Le Tribunal Administratif de Lille a rejeté la requête de Mme A, qui contestait la décision du département du Pas-de-Calais de ne lui accorder qu’une remise partielle de 252,83 euros sur un indu de revenu de solidarité active (RSA) de 1 011,30 euros. Le tribunal a constaté que le département, bien que mis en demeure, n’avait pas produit de mémoire, ce qui vaut acquiescement aux faits allégués par la requérante. Cependant, il a estimé que Mme A, qui invoquait uniquement sa bonne foi sans démontrer de précarité financière, ne justifiait pas d’une remise totale du solde de sa dette. La solution retenue s’appuie sur l’article L. 262-46 du code de l’action sociale et des familles, qui subordonne la remise gracieuse d’un indu de RSA à la double condition de bonne foi et de précarité de la situation du débiteur.

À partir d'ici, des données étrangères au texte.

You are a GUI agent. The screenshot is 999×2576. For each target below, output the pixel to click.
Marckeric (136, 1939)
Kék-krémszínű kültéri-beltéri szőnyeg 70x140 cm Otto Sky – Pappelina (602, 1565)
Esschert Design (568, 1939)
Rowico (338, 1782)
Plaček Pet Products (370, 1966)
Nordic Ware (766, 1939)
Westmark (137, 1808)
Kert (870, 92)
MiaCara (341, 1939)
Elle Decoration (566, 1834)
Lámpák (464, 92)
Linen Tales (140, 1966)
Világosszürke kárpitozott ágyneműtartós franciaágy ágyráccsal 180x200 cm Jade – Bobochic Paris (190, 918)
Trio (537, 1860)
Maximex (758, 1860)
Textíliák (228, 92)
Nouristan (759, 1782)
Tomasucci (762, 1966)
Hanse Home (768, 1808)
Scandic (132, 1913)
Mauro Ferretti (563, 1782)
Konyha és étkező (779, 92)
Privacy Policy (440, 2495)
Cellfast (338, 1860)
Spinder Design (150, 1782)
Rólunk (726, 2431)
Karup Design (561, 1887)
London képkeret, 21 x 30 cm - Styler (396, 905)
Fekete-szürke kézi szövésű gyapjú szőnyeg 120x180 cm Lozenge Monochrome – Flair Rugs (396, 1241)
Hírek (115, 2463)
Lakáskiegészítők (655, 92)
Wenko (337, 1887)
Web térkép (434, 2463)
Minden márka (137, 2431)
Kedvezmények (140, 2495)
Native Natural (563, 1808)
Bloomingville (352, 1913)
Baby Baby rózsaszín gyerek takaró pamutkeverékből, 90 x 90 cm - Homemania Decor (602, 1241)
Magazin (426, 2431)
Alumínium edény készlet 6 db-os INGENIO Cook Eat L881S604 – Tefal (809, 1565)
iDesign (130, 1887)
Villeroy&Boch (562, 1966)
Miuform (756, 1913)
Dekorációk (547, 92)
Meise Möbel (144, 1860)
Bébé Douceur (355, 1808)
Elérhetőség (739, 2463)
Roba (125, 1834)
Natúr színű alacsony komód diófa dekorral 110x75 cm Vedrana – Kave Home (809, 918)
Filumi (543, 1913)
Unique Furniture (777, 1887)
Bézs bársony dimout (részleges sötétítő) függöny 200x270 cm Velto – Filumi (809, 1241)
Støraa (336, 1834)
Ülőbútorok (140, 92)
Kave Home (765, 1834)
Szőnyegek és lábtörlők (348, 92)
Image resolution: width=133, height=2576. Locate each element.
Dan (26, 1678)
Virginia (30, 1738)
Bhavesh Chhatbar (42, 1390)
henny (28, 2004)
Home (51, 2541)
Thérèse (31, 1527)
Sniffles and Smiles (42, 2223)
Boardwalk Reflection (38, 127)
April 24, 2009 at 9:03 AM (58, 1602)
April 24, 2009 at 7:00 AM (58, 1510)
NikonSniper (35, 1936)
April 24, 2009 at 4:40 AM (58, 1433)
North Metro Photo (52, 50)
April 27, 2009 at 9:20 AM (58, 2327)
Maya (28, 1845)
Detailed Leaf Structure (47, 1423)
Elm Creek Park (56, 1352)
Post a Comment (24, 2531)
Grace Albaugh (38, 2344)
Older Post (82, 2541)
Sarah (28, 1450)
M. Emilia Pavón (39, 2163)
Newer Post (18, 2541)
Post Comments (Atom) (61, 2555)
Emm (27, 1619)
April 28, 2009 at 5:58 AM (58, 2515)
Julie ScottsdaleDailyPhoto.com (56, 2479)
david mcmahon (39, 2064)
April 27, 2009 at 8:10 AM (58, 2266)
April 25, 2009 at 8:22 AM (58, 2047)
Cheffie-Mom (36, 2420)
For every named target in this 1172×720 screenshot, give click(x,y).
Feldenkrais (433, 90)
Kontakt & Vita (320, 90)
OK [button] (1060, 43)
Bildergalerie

25 septembre 2024Résumé IA
DécisionPlein contentieuxREJETE

N° TA59-2207270(TA59-2207270)

Le Tribunal Administratif de Lille a rejeté la demande de Mme A, qui contestait le refus de remise gracieuse d’un indu de prime d’activité de 5 254,38 euros pour la période de juillet 2020 à décembre 2021. La requérante invoquait sa bonne foi et sa situation financière difficile, avec un foyer de quatre personnes et un quotient familial de 1 120 euros en juin 2024. Le juge a estimé que ce quotient familial, supérieur au montant forfaitaire du RSA (635,71 euros), ne caractérisait pas une situation de précarité justifiant une remise, en application de l’article L. 845-3 du code de la sécurité sociale. La solution retenue est le rejet de la requête, sans remise accordée.

25 septembre 2024Résumé IA
DécisionExcès de pouvoirREJETE

N° TA59-2407562(TA59-2407562)

Le Tribunal Administratif de Lille a rejeté la requête de M. B C, qui contestait un arrêté du préfet du Nord ordonnant son transfert aux autorités espagnoles. La juridiction a relevé que l'envoi initial du 5 juillet 2024 ne constituait pas une requête valable, car il ne contenait ni exposé des faits et moyens, ni énoncé de conclusions, en méconnaissance de l'article R. 411-1 du code de justice administrative. M. C n'ayant pas régularisé sa demande dans le délai de recours de quinze jours prévu à l'article L. 742-4 du code de l'entrée et du séjour des étrangers et du droit d'asile, la requête a été jugée manifestement irrecevable. En conséquence, le tribunal a également rejeté les demandes d'aide juridictionnelle provisoire et de frais de justice.

25 septembre 2024Résumé IA
DécisionPlein contentieuxREJETE

N° TA59-2206373(TA59-2206373)

Le Tribunal Administratif de Lille a rejeté la requête de Mme B, qui contestait le refus du président du conseil départemental du Nord de lui accorder une remise gracieuse d'un indu de revenu de solidarité active (RSA) de 8 717,86 euros. La requête a été jugée irrecevable car la décision du 12 août 2022 était confirmative d'une précédente décision du 24 janvier 2020, déjà validée par un jugement définitif du 21 juillet 2021. Le tribunal a également rappelé que, en application de l'article L. 262-46 du code de l'action sociale et des familles, la créance résultait de fausses déclarations répétées, caractérisant une manœuvre frauduleuse, ce qui exclut toute remise gracieuse, indépendamment de la précarité de la situation.